Which means everything is about to change.

CHAPTER 8

ANABETH

The silence after Beau walks away is louder than the crash of the waves outside my cottage. It presses in from all sides, heavy and suffocating, making the familiar sounds of the ocean seem impossibly far away. It reminds me of the day my mother left without saying goodbye, the moment I realized silence can hurt more than words. That same ache rises now, not just in my chest, but deeper, settling in places I didn’t know could bruise. I shouldn’t feel this way about a man I barely know. Yet everything about Beau unsettles me. The intensity in his eyes, the restraint in his words, and the truths he refuses to admit pull me closer, until I feel as if I am standing on the edge of something I cannot turn away from.

It settles over me like a weighted blanket, smothering and still, dragging up a swell of emotion I don’t want to name. Part of me wants to scream after him, demand answers, throw something at the wall just to hear it shatter. Another part aches for him to turn back around, to come storming in and kiss me like he did last night, like the world outside us didn’t exist. I hate how badly I want both. I hate how much I don’t understand what’s happening. With him. With me. With this entire place.The not-knowing claws at my insides, a slow, aching unraveling I can’t stop no matter how hard I try.

And beneath it all, there’s a glimmer of something fierce and defiant, a sliver of steel threading through the ache. If he thinks he can shut me out and I’ll just slink away, he doesn’t know me at all. The silence outside my cottage fills every corner of the room like fog off the sea, thick and damp and hard to breathe through. I stare at the door for a long minute, then back at the recorder still lying on the counter. It blinked red once before dying entirely. Whatever it picked up last night, it burned the battery clean out.

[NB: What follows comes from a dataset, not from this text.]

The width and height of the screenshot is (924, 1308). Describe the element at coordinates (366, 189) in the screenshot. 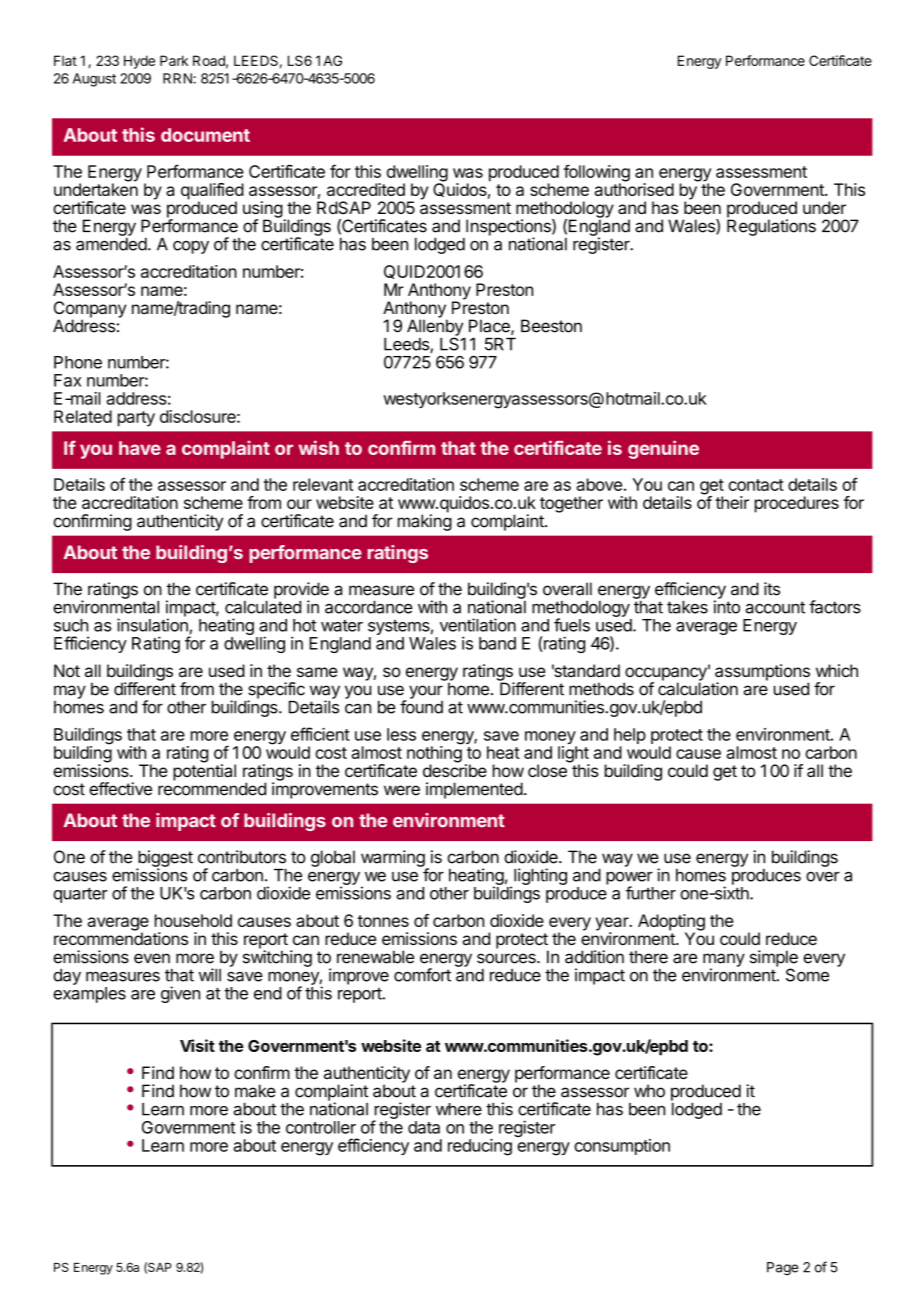

I see `accredited` at that location.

My fingers itch for data, for something measurable. I grab my notebook, swipe the half-charged solar sensor from the windowsill, and head out before I can talk myself into waiting. If I stay in this house any longer, I’ll go insane imagining the heat of his mouth on mine, the feel of his hands wrapped around my hips, the storm behind his eyes that looked like it was ready to devour me.

The sky hangs low, overcast but not threatening rain yet. I follow the narrow trail that winds between my cottage and the edge of town. It’s early, but I’m not alone. A man leans against the café’s porch rail, broom frozen mid-sweep, his eyes lock on me like I’ve sprouted fangs. Inside, the conversation drops off the second I step within view.

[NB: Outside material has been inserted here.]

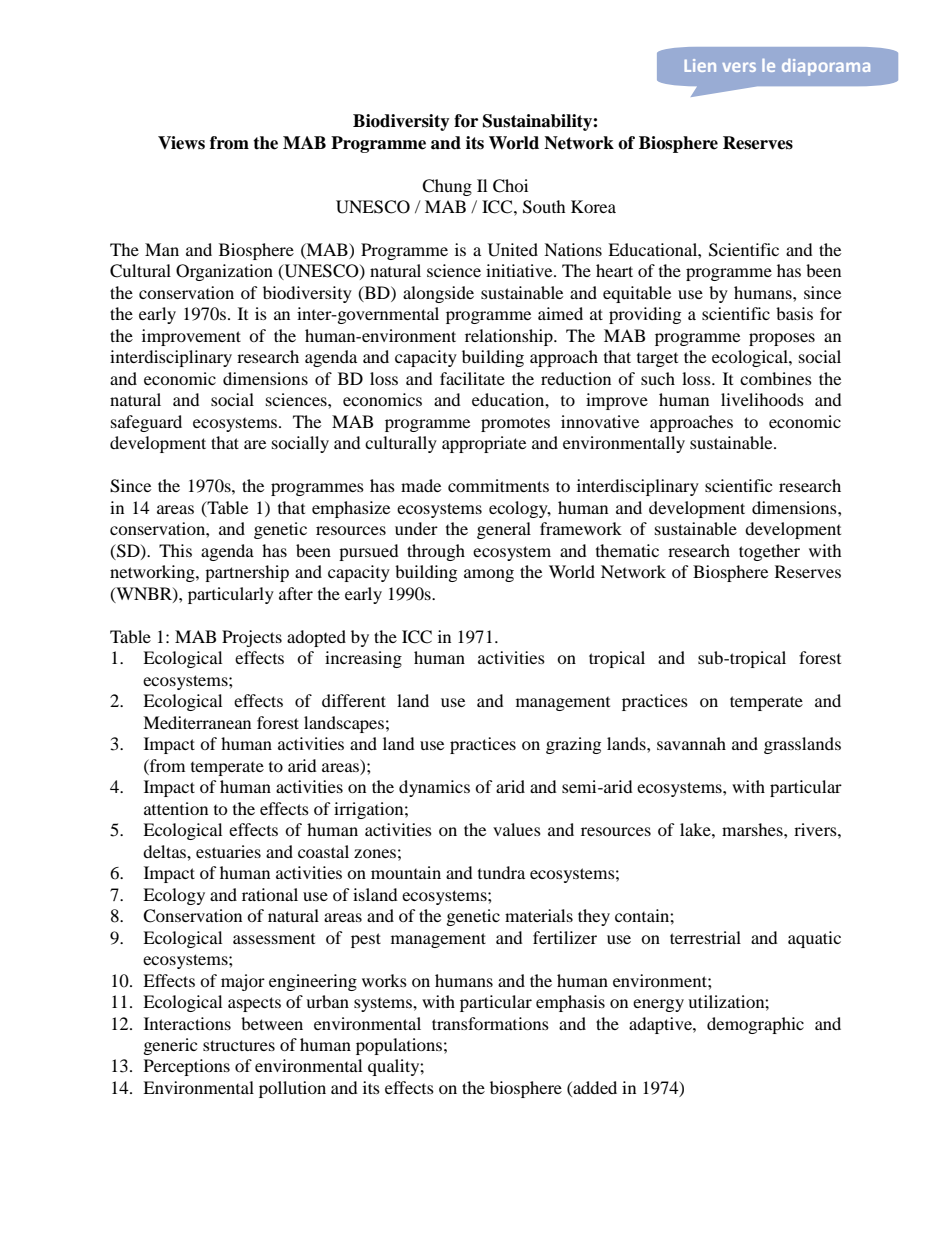 This screenshot has height=1233, width=952. What do you see at coordinates (146, 423) in the screenshot?
I see `safeguard` at bounding box center [146, 423].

I lift my chin and keep walking. I didn’t move across the country to be intimidated by nosy neighbors with secrets tucked behind their polite smiles. Still, my boots hit the pavement faster than usual, and I don’t breathe normally again until I reach the treeline.

The forest receives me differently today. The hush feels more like a warning than a welcome. Still, I press forward. I want answers. My body hums with leftover adrenaline, my thoughts pulled in too many directions. I stop just past the grove wherethe energy readings spiked last night, drop my bag, and set up the solar sensors first, followed by the EM field monitor.

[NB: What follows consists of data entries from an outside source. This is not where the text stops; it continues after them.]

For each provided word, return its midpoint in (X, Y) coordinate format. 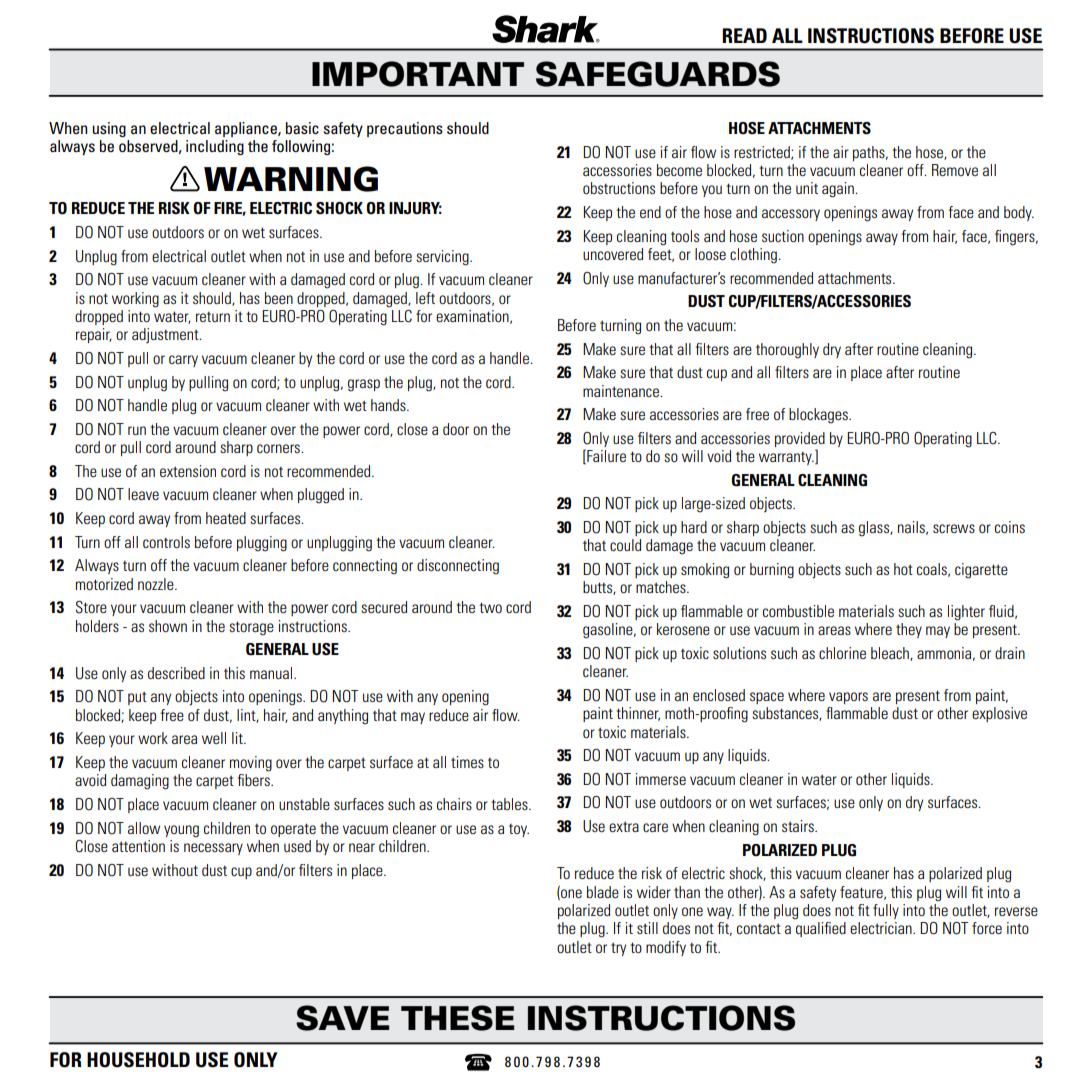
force (987, 928)
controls (166, 542)
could (625, 545)
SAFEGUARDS (658, 74)
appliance (247, 129)
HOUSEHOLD (138, 1060)
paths (870, 153)
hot (903, 569)
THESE (458, 1018)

The needles quiver almost the instant I power the device, delicate metal arms jerking toward one side before falling back. I hold my breath, watching as they twitch again, this time more sharply, like they’ve sensed something beneath the surface that I haven’t yet named. It’s not random. There’s a cadence to it, a pulse just out of sync with the earth’s usual rhythms. My chest tightens as I lean closer, heart thudding in time with the subtle, restless dance of the instruments.

"No way," I mutter.

I tap the monitor again and watch as the needle flicks, a small shiver in the metal arm that shouldn’t be happening. Not constant. Not predictable. Just a strange, rhythmic pulse rising and falling like breath. I flip open my field journal, jot down the readings with quick, practiced strokes, then pause.